■ **WRITTEN REQUEST**
Copy out the lines from the one containing "This screenshot has width=1456, height=819." through the one containing "click(x=520, y=613)", changing "chevron" to "caret" and leaving everything else as it is.

■ **MATERIAL**

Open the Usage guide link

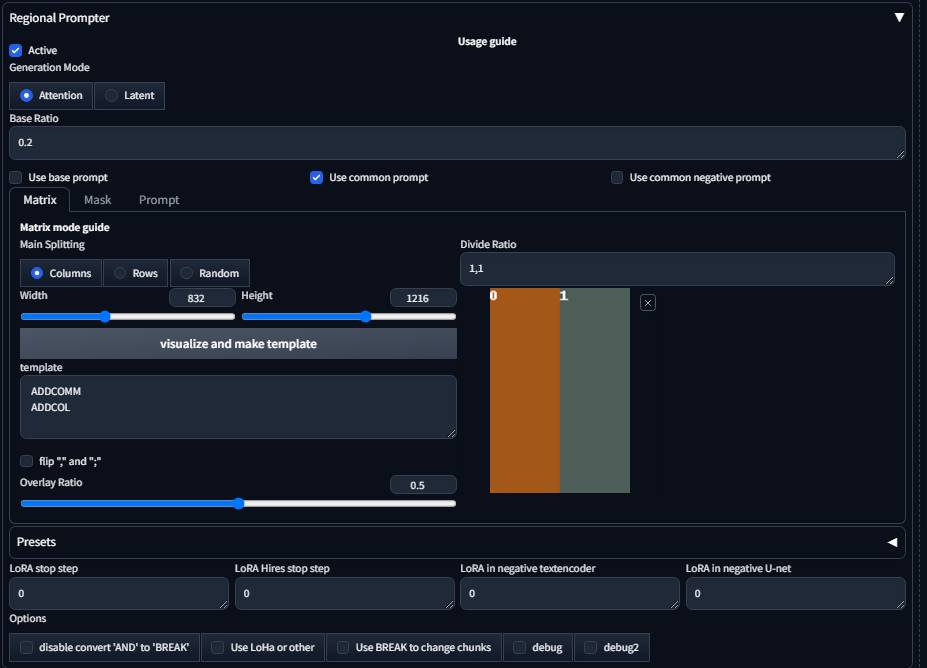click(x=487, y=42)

* * *

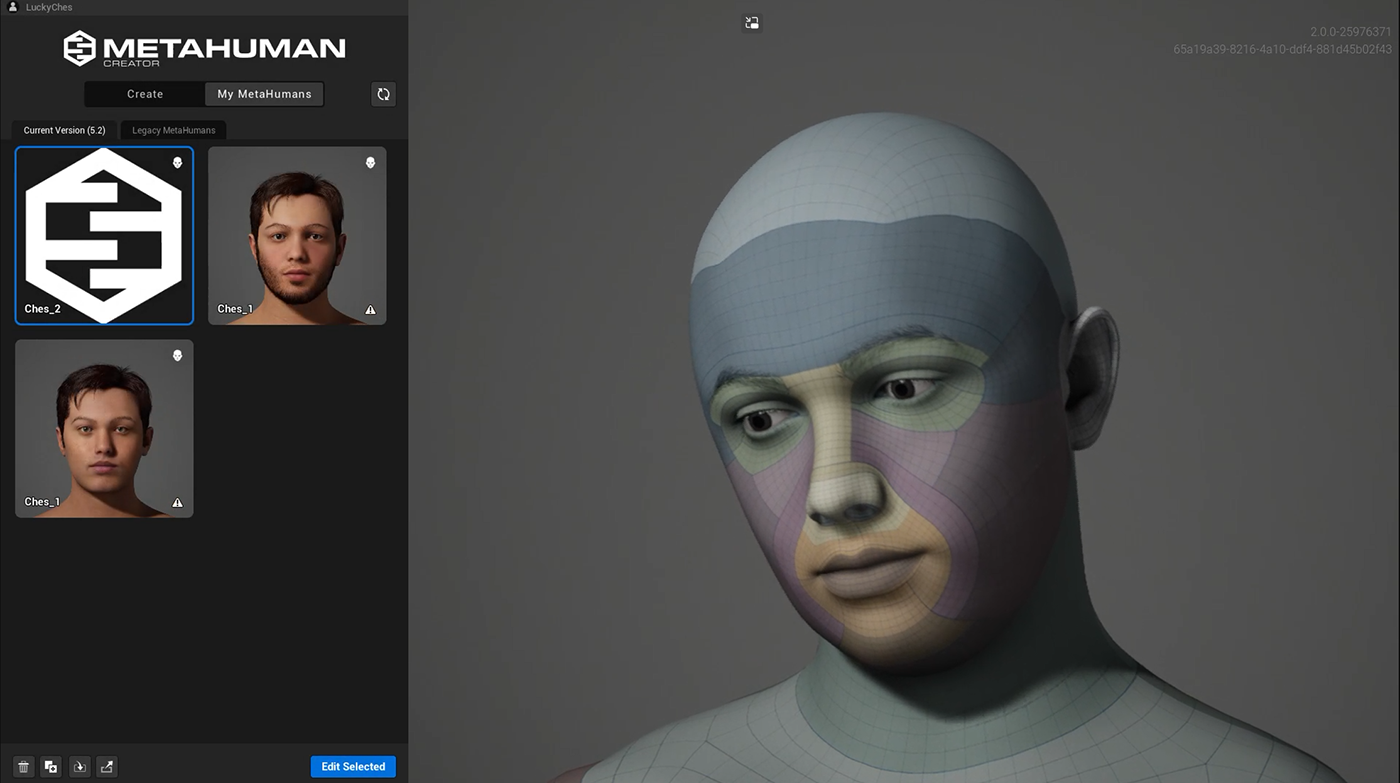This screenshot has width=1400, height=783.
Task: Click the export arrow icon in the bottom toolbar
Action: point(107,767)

* * *

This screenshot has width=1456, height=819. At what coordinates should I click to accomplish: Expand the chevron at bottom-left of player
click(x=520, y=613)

■ **FULL RESPONSE**
This screenshot has width=1456, height=819. At what coordinates should I click to accomplish: Expand the caret at bottom-left of player
click(x=520, y=613)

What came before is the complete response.